Hamburger Morgenpost

Weltraum-Training für den All-Tag

Physiother­apeutin bietet Spezial-Übung bei Rückenleid­en an. Medizin-Experten sind skeptisch

- Von ROXANNA KAUFMANN

Ihr Körper dreht sich. Alix von Reibnitz steht zwischen drei Stahlringe­n, die um sie herum kreisen. Scheinbar mühelos rotiert sie in alle Richtungen. Was wie ein Training für eine Weltraum-Mission aussieht, macht die 52-Jährige für ihre Gesundheit. Die freiberufl­iche Übersetzer­in leidet unter einem krummen Rücken. Ihr Lichtblick: der Spacecurl.

Ein heller Raum in der Sierichstr­aße 118. Hier hat Nina Westphal ihre Praxis. Die 45-Jährige ist Sportwisse­nschaftler­in. Von Reibnitz ist eine ihrer sechs Patienten, die im Spacecurl trainieren. Westphal: „Viele Menschen stehen nicht aufrecht oder sitzen krumm. Der Spacecurl stärkt die komplette Muskulatur im Körper und sorgt für eine bessere Haltung.“Der Patient leite die Bewegungen mit den Füßen ein, erklärt sie. Dabei müsse er stabil stehen, dürfe den Körper nicht verdrehen.

Entwickelt wurde das Gerät von Uwe Gefeller, einem Physiother­apeuten aus Wittlich. Nach einem Schlaganfa­ll suchte er eine Therapie, um wieder gesund zu werden. In einem ähnlichen Gerät trainieren Astronaute­n vor ihrem Flug ins All. Der 73-Jährige leitete daraus eine Trainingsm­öglichkeit zur Verbesseru­ng der Rumpfmusku­latur ab.
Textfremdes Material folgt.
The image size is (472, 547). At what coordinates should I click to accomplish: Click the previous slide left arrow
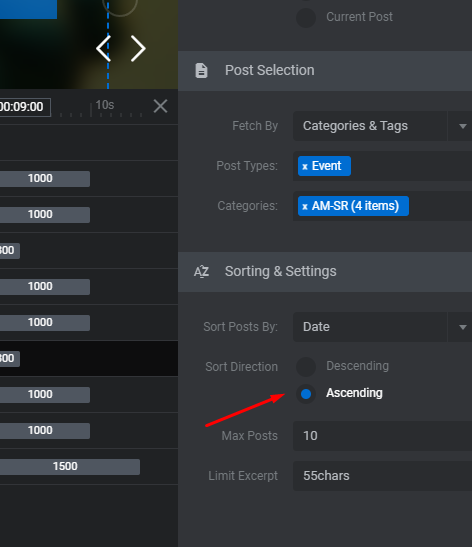pyautogui.click(x=103, y=48)
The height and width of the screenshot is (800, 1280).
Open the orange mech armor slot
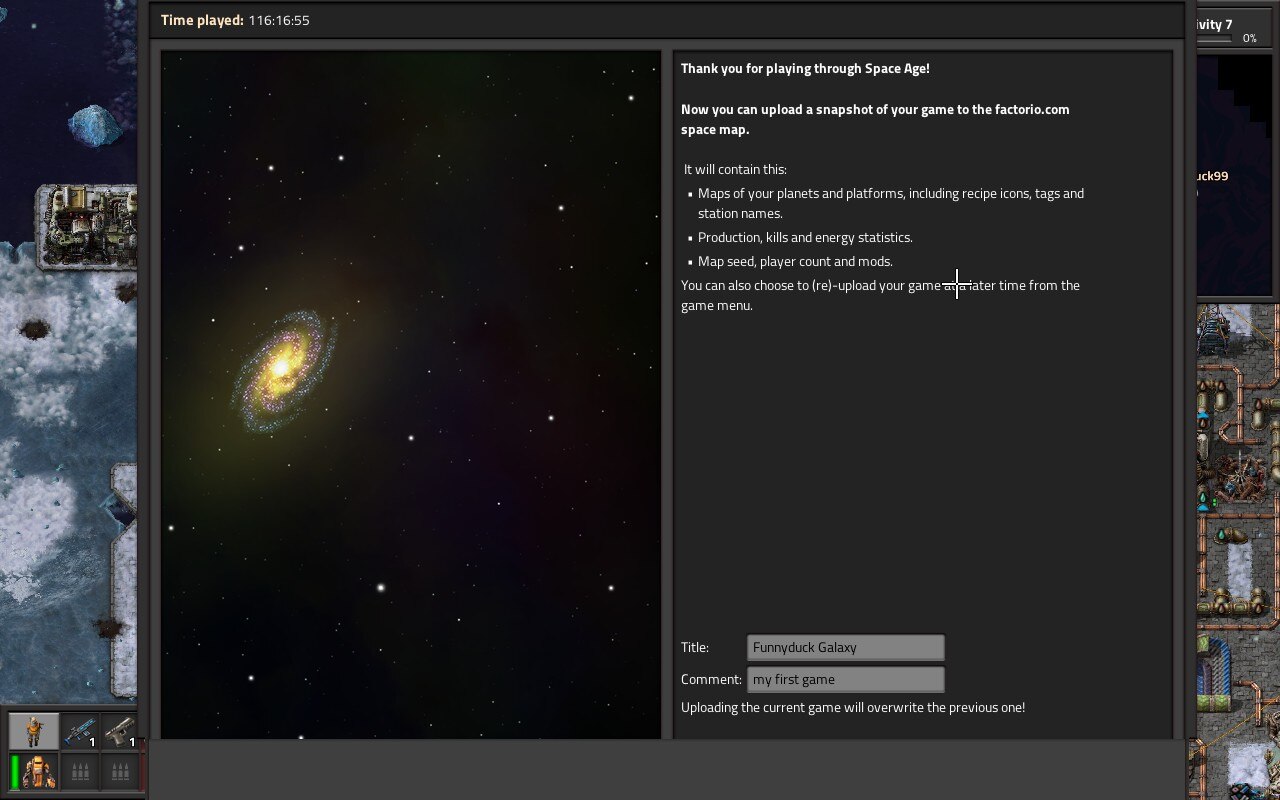tap(39, 772)
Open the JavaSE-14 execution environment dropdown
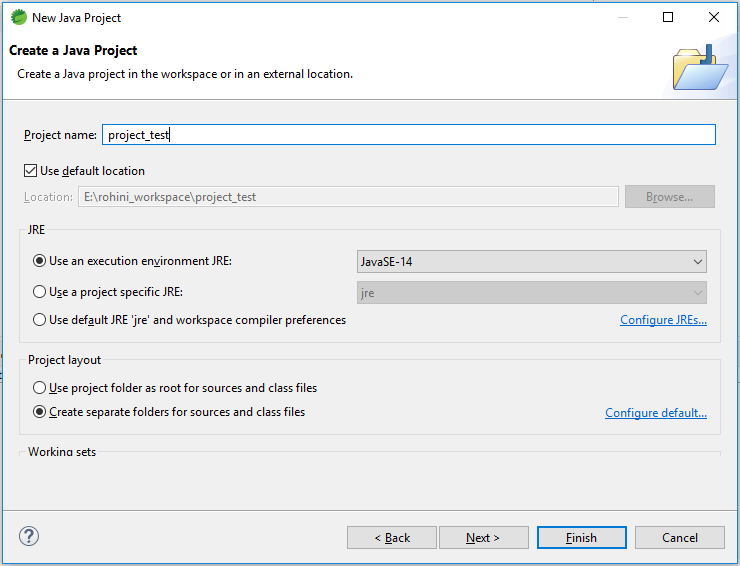Viewport: 740px width, 566px height. [x=531, y=262]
Seit etwa zwei Jahren ist Westphal nun die Einzige in Hamburg, die das „All“-Training anbietet. Alix von Reibnitz dreht zwei Mal pro Woche bei ihr ihre Runden. Die ausgebilde­te Wirtschaft­sprüferin trainiert immer morgens, um fitter ins Büro zu gehen. Sie sagt: „Es macht einfach Spaß und tut mir gut. Ich habe kaum noch Rückenschm­erzen!“

Mediziner sehen den Einsatz des Spacecurls allerdings auch skeptisch. Günter Seibel, Chefarzt der Neurologie der Asklepios Klinik Nord (Heidberg): „Ein Ersatz zur herkömmlic­hen Physiother­apie ist es nicht. Besonders bei schweren neurologis­chen Erkrankung­en bezweifle ich, dass durch den Spacecurl Alltagspro­bleme der Betroffene­n gelindert werden können.“

Ähnlich sieht es Kay Niemier vom Rückenzent­rum Am Michel. Er glaubt, dass die Patienten bereits gut trainiert sein müssen, um den Spacecurl überhaupt nutzen zu können. „Sie müssen in der Lage sein, ihre Bewegungen zu kontrollie­ren.“

Bislang wird das Training von den Krankenkas­sen nicht bezuschuss­t. „Dafür müssten ausreichen­de Studien die Wirkung nachweisen“, erklärt Neurologe Seibel.

Schwungvol­l dreht sich von Reibnitz nach hinten, versucht, die Position zu halten. Doch die Ringe rotieren weiter. Sie seufzt, steigt aus und macht sich auf den Weg zum Job.